Одна из страниц остановила меня в вялом передвижении по абзацам и главам. "…два мира, — читала я, — видимый мир и мир невидимый — соприкасаются. Однако их взаимное различие так велико, что не может не встать вопрос о границе их соприкосновения. Она их разделяет, но она же их и соединяет…"
Я вспомнила разговор с Эммери, его слова о меже, и поняла, почему именно эту книгу он случайно достал для меня с полки.
"…глубокий сон… не сопровождается сновидениями, и лишь полусонное-полубодрственное состояние, именно граница между сном и бодрствованием есть время, точнее сказать, время-среда возникновения сновидческих образов".
Быстро прочла я, дивясь, несколько страниц, посвященных обратному времени, характерному для сновидений, и мнимому пространству.
"То, что сказано о сне, должно быть повторено с небольшими изменениями о всяком переходе из сферы в сферу.

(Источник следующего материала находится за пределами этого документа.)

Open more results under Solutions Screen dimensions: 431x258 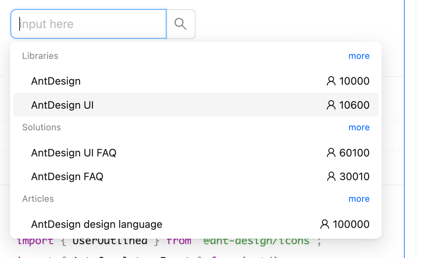click(359, 127)
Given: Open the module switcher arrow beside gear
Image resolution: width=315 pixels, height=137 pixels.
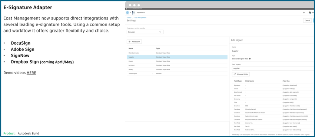Looking at the screenshot, I should [130, 13].
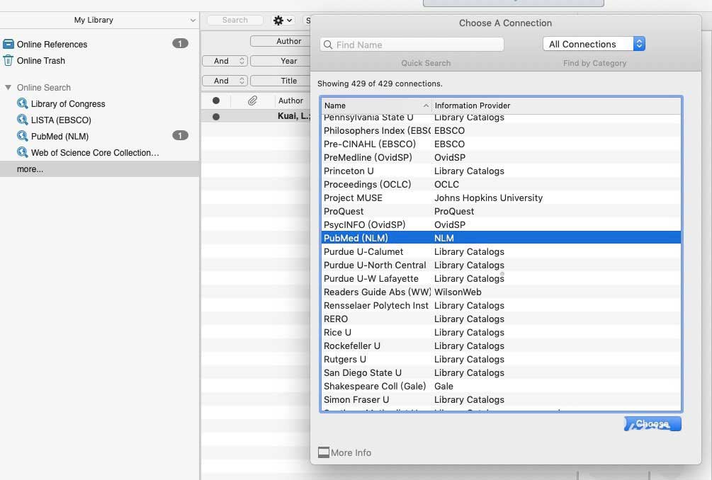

Так, в художественном творчестве душа исторгается из дольнего мира и восходит в мир горний. Там без образов она питается созерцанием сущности горнего мира, осязает вечные ноумены вещей и, напитавшись, обремененная видением, нисходит вновь в мир дольний. И тут, при этом пути вниз, на границе вхождения в дольнее, ее духовное стяжание облекается в символические образы — те самые, которые, будучи закреплены, дают художественное произведение. Ибо художество есть оплотневшее сновидение".